Stored data entries

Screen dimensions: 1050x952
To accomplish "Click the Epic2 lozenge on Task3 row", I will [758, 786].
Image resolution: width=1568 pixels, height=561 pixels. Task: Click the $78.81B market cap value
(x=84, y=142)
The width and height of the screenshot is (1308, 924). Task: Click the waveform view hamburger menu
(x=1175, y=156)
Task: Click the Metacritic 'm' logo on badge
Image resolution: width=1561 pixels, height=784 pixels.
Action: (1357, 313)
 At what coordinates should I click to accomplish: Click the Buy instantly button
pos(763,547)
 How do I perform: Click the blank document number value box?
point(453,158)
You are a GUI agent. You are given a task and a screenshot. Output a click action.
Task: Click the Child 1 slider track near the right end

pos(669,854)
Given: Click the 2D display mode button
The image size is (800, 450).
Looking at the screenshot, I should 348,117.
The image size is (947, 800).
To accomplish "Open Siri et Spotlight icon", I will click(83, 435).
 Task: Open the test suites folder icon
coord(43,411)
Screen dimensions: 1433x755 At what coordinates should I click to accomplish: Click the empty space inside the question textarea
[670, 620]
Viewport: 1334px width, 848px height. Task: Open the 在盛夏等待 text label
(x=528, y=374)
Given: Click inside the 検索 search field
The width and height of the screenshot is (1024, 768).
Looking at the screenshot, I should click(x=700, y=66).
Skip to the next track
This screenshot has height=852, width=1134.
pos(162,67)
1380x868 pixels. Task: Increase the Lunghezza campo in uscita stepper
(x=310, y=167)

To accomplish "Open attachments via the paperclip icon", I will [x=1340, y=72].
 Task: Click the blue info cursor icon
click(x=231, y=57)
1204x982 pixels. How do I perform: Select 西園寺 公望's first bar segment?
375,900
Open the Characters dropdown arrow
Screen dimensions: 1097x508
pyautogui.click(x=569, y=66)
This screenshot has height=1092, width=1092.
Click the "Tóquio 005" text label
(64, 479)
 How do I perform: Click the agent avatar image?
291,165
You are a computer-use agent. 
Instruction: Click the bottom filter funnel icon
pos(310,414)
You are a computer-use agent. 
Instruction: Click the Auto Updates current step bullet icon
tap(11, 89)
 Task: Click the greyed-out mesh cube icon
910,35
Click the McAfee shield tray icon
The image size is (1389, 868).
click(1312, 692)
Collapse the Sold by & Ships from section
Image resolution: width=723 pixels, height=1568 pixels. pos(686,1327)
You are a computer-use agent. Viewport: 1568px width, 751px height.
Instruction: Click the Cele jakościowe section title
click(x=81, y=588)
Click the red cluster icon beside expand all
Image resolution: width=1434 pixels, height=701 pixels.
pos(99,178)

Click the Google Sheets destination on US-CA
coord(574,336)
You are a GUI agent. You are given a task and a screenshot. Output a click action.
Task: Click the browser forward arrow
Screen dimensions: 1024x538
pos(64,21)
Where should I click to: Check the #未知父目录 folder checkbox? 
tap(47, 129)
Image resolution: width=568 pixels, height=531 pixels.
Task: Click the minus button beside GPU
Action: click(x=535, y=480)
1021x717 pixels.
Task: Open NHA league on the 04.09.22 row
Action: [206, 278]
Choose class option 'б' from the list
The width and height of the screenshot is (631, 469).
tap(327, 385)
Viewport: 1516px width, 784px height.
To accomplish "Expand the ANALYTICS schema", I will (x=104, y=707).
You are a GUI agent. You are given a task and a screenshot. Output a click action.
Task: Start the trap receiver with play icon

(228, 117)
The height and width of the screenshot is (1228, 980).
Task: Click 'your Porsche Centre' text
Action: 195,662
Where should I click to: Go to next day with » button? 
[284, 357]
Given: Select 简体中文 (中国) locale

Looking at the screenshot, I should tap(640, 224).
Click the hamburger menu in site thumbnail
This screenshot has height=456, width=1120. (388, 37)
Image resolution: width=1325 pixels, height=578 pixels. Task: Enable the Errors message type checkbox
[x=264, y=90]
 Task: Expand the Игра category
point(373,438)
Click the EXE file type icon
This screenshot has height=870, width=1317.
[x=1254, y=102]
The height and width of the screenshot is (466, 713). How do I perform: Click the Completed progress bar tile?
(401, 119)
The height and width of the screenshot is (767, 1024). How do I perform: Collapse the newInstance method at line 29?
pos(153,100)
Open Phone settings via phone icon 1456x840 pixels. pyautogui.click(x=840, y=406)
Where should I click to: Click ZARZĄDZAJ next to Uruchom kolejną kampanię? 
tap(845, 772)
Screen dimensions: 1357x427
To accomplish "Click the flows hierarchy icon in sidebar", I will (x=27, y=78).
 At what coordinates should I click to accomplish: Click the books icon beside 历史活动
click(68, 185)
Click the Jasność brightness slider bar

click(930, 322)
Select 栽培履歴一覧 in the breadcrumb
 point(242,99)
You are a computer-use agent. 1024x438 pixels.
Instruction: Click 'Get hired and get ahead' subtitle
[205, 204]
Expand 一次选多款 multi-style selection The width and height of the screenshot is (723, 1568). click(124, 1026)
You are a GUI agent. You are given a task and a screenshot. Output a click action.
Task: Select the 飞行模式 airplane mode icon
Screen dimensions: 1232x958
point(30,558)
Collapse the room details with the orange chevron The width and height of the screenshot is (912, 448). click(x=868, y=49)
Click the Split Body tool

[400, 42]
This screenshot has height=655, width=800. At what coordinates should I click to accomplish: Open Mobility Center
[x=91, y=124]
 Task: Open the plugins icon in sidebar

Problem requirements
Copy the whole of the data above exactly.

Solved exercise
Screen dimensions: 1050x952
To accomplish "Click the Epic2 lozenge on Task3 row", I will [758, 786].
Image resolution: width=1568 pixels, height=561 pixels. Task: Click the $78.81B market cap value
(x=84, y=142)
The width and height of the screenshot is (1308, 924). Task: Click the waveform view hamburger menu
(x=1175, y=156)
Task: Click the Metacritic 'm' logo on badge
Image resolution: width=1561 pixels, height=784 pixels.
Action: (1357, 313)
 At what coordinates should I click to accomplish: Click the Buy instantly button
pos(763,547)
 How do I perform: Click the blank document number value box?
point(453,158)
You are a GUI agent. You are given a task and a screenshot. Output a click action.
Task: Click the Child 1 slider track near the right end

pos(669,854)
Given: Click the 2D display mode button
The image size is (800, 450).
Looking at the screenshot, I should 348,117.
The image size is (947, 800).
To accomplish "Open Siri et Spotlight icon", I will click(83, 435).
 Task: Open the test suites folder icon
coord(43,411)
Screen dimensions: 1433x755 At what coordinates should I click to accomplish: Click the empty space inside the question textarea
[670, 620]
Viewport: 1334px width, 848px height. Task: Open the 在盛夏等待 text label
(x=528, y=374)
Given: Click inside the 検索 search field
The width and height of the screenshot is (1024, 768).
Looking at the screenshot, I should click(x=700, y=66).
Skip to the next track
This screenshot has height=852, width=1134.
pos(162,67)
1380x868 pixels. Task: Increase the Lunghezza campo in uscita stepper
(x=310, y=167)

To accomplish "Open attachments via the paperclip icon", I will [x=1340, y=72].
 Task: Click the blue info cursor icon
click(x=231, y=57)
1204x982 pixels. How do I perform: Select 西園寺 公望's first bar segment?
375,900
Open the Characters dropdown arrow
Screen dimensions: 1097x508
pyautogui.click(x=569, y=66)
This screenshot has height=1092, width=1092.
Click the "Tóquio 005" text label
(64, 479)
 How do I perform: Click the agent avatar image?
291,165
You are a computer-use agent. 
Instruction: Click the bottom filter funnel icon
pos(310,414)
You are a computer-use agent. 
Instruction: Click the Auto Updates current step bullet icon
tap(11, 89)
 Task: Click the greyed-out mesh cube icon
910,35
Click the McAfee shield tray icon
The image size is (1389, 868).
click(1312, 692)
Collapse the Sold by & Ships from section
Image resolution: width=723 pixels, height=1568 pixels. pos(686,1327)
You are a computer-use agent. Viewport: 1568px width, 751px height.
Instruction: Click the Cele jakościowe section title
click(x=81, y=588)
Click the red cluster icon beside expand all
Image resolution: width=1434 pixels, height=701 pixels.
pos(99,178)

Click the Google Sheets destination on US-CA
coord(574,336)
You are a GUI agent. You are given a task and a screenshot. Output a click action.
Task: Click the browser forward arrow
Screen dimensions: 1024x538
pos(64,21)
Where should I click to: Check the #未知父目录 folder checkbox? 
tap(47, 129)
Image resolution: width=568 pixels, height=531 pixels.
Task: Click the minus button beside GPU
Action: click(x=535, y=480)
1021x717 pixels.
Task: Open NHA league on the 04.09.22 row
Action: [206, 278]
Choose class option 'б' from the list
The width and height of the screenshot is (631, 469).
tap(327, 385)
Viewport: 1516px width, 784px height.
To accomplish "Expand the ANALYTICS schema", I will (x=104, y=707).
You are a GUI agent. You are given a task and a screenshot. Output a click action.
Task: Start the trap receiver with play icon

(228, 117)
The height and width of the screenshot is (1228, 980).
Task: Click 'your Porsche Centre' text
Action: 195,662
Where should I click to: Go to next day with » button? 
[284, 357]
Given: Select 简体中文 (中国) locale

Looking at the screenshot, I should tap(640, 224).
Click the hamburger menu in site thumbnail
This screenshot has height=456, width=1120. (388, 37)
Image resolution: width=1325 pixels, height=578 pixels. Task: Enable the Errors message type checkbox
[x=264, y=90]
 Task: Expand the Игра category
point(373,438)
Click the EXE file type icon
This screenshot has height=870, width=1317.
[x=1254, y=102]
The height and width of the screenshot is (466, 713). How do I perform: Click the Completed progress bar tile?
(401, 119)
The height and width of the screenshot is (767, 1024). How do I perform: Collapse the newInstance method at line 29?
pos(153,100)
Open Phone settings via phone icon 1456x840 pixels. pyautogui.click(x=840, y=406)
Where should I click to: Click ZARZĄDZAJ next to Uruchom kolejną kampanię? 
tap(845, 772)
Screen dimensions: 1357x427
To accomplish "Click the flows hierarchy icon in sidebar", I will (x=27, y=78).
 At what coordinates should I click to accomplish: Click the books icon beside 历史活动
click(68, 185)
Click the Jasność brightness slider bar

click(930, 322)
Select 栽培履歴一覧 in the breadcrumb
 point(242,99)
You are a computer-use agent. 1024x438 pixels.
Instruction: Click 'Get hired and get ahead' subtitle
[205, 204]
Expand 一次选多款 multi-style selection The width and height of the screenshot is (723, 1568). click(124, 1026)
You are a GUI agent. You are given a task and a screenshot. Output a click action.
Task: Select the 飞行模式 airplane mode icon
Screen dimensions: 1232x958
point(30,558)
Collapse the room details with the orange chevron The width and height of the screenshot is (912, 448). click(x=868, y=49)
Click the Split Body tool

[400, 42]
This screenshot has height=655, width=800. At what coordinates should I click to accomplish: Open Mobility Center
[x=91, y=124]
 Task: Open the plugins icon in sidebar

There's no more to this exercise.